⟨

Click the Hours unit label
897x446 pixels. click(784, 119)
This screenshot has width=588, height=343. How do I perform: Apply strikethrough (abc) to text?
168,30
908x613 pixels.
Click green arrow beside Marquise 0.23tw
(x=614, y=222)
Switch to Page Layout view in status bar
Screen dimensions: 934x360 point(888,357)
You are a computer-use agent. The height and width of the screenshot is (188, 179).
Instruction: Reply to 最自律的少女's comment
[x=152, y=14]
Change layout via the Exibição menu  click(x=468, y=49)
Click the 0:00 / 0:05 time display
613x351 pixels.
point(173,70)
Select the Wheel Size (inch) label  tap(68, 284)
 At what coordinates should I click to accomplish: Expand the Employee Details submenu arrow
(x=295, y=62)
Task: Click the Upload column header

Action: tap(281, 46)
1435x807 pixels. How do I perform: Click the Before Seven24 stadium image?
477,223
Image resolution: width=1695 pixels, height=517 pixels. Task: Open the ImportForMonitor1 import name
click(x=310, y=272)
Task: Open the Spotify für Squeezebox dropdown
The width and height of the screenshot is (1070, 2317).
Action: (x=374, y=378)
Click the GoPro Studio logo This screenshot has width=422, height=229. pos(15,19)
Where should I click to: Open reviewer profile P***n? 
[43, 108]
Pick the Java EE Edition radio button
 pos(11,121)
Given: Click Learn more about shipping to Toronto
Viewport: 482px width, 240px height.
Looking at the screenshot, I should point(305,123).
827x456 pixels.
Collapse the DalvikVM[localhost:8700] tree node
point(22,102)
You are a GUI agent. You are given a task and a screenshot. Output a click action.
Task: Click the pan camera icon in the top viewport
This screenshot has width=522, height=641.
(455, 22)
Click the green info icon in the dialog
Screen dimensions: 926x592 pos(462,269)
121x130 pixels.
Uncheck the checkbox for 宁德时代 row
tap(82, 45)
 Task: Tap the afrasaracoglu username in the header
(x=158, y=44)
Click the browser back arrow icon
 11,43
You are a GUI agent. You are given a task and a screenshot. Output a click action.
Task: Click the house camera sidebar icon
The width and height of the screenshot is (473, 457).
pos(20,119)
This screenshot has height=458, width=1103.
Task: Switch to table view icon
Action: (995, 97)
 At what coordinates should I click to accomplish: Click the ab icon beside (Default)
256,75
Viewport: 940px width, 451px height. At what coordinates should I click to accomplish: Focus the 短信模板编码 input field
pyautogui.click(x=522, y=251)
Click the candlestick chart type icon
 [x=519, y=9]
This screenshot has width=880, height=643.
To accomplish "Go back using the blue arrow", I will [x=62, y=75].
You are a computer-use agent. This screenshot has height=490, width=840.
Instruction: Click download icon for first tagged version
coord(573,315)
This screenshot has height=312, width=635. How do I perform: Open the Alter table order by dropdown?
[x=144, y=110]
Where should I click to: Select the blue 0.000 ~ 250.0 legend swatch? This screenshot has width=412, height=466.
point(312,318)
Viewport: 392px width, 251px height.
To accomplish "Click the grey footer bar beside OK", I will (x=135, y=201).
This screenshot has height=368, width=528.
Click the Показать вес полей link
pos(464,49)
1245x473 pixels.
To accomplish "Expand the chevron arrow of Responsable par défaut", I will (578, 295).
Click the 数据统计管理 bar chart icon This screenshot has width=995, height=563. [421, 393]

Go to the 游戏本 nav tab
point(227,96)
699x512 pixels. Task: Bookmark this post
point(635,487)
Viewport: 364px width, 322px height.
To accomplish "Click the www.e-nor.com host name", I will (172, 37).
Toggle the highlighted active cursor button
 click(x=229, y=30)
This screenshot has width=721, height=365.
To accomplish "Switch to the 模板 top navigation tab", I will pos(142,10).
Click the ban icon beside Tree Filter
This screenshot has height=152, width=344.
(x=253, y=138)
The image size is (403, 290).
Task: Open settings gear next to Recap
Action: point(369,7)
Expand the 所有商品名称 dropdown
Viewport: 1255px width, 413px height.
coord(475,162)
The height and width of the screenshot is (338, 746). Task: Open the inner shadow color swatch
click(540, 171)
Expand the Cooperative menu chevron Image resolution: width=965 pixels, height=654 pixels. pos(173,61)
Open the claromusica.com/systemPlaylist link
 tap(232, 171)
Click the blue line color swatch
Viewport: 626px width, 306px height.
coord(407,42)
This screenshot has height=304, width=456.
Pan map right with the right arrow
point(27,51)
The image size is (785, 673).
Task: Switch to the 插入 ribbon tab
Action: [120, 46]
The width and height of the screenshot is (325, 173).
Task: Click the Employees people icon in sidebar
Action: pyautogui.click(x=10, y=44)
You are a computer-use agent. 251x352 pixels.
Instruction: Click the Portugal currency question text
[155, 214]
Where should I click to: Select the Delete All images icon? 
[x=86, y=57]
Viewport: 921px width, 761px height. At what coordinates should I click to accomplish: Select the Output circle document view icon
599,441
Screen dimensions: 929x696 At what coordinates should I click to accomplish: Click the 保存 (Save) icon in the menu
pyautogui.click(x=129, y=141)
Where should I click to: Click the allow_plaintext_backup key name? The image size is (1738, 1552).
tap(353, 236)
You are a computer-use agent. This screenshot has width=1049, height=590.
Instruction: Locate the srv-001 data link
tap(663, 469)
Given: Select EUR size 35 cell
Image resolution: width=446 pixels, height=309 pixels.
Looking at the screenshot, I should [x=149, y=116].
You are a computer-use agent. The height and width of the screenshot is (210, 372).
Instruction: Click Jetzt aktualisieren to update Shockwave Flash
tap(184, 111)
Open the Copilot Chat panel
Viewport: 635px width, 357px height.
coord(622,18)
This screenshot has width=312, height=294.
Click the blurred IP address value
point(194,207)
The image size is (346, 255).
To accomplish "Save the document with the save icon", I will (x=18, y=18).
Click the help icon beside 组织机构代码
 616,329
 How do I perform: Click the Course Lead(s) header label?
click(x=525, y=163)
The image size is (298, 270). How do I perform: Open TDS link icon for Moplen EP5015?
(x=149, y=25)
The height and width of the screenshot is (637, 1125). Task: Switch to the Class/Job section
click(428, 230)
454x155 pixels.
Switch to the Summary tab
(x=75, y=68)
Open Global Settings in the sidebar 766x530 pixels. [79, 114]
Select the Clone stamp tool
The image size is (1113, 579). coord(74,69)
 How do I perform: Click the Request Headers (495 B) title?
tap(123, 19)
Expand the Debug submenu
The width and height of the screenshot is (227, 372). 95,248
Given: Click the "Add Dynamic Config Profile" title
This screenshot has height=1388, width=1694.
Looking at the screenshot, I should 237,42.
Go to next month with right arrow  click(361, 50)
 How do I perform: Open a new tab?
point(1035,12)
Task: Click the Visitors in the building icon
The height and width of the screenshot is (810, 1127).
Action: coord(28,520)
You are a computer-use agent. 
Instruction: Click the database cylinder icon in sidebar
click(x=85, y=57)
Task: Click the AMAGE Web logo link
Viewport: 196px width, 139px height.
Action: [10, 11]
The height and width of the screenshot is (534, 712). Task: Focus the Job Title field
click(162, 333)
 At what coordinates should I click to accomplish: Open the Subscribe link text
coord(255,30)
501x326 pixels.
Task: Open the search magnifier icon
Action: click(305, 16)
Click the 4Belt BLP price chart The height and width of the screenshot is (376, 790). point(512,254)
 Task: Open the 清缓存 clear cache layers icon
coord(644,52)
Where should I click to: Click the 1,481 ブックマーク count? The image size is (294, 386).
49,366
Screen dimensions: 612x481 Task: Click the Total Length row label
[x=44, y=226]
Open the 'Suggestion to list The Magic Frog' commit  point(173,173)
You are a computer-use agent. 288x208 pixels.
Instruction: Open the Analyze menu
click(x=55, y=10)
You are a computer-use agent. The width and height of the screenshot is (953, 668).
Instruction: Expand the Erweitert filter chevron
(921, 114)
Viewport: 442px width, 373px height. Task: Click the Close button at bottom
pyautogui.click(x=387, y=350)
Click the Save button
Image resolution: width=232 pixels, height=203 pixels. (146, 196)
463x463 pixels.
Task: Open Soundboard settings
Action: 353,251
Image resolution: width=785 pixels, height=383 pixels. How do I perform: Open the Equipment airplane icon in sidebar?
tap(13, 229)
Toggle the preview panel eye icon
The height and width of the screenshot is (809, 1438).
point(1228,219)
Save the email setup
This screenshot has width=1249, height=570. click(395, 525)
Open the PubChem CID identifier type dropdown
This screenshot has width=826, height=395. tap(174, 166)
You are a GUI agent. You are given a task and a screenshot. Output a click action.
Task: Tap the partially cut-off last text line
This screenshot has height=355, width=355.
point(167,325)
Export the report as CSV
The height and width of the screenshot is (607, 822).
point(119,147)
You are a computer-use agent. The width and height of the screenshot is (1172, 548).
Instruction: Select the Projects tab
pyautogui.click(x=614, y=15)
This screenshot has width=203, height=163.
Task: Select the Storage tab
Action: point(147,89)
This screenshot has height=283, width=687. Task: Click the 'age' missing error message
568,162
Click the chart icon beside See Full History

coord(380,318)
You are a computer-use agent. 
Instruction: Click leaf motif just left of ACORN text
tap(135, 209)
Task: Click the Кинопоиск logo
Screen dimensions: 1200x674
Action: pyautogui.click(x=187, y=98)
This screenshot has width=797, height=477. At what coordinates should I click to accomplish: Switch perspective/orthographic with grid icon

⟩

* _Assignment_
Repeat the material above exactly, beginning with its first line and ending with the line that holds "Task: Click the pan", and leave out everything else.

* _Completed task_
Click the Hours unit label
897x446 pixels. click(784, 119)
This screenshot has width=588, height=343. How do I perform: Apply strikethrough (abc) to text?
168,30
908x613 pixels.
Click green arrow beside Marquise 0.23tw
(x=614, y=222)
Switch to Page Layout view in status bar
Screen dimensions: 934x360 point(888,357)
You are a computer-use agent. The height and width of the screenshot is (188, 179).
Instruction: Reply to 最自律的少女's comment
[x=152, y=14]
Change layout via the Exibição menu  click(x=468, y=49)
Click the 0:00 / 0:05 time display
613x351 pixels.
point(173,70)
Select the Wheel Size (inch) label  tap(68, 284)
 At what coordinates should I click to accomplish: Expand the Employee Details submenu arrow
(x=295, y=62)
Task: Click the Upload column header

Action: tap(281, 46)
1435x807 pixels. How do I perform: Click the Before Seven24 stadium image?
477,223
Image resolution: width=1695 pixels, height=517 pixels. Task: Open the ImportForMonitor1 import name
click(x=310, y=272)
Task: Open the Spotify für Squeezebox dropdown
The width and height of the screenshot is (1070, 2317).
Action: (x=374, y=378)
Click the GoPro Studio logo This screenshot has width=422, height=229. pos(15,19)
Where should I click to: Open reviewer profile P***n? 
[43, 108]
Pick the Java EE Edition radio button
 pos(11,121)
Given: Click Learn more about shipping to Toronto
Viewport: 482px width, 240px height.
Looking at the screenshot, I should point(305,123).
827x456 pixels.
Collapse the DalvikVM[localhost:8700] tree node
point(22,102)
You are a GUI agent. You are given a task and a screenshot. Output a click action.
Task: Click the pan camera icon in the top viewport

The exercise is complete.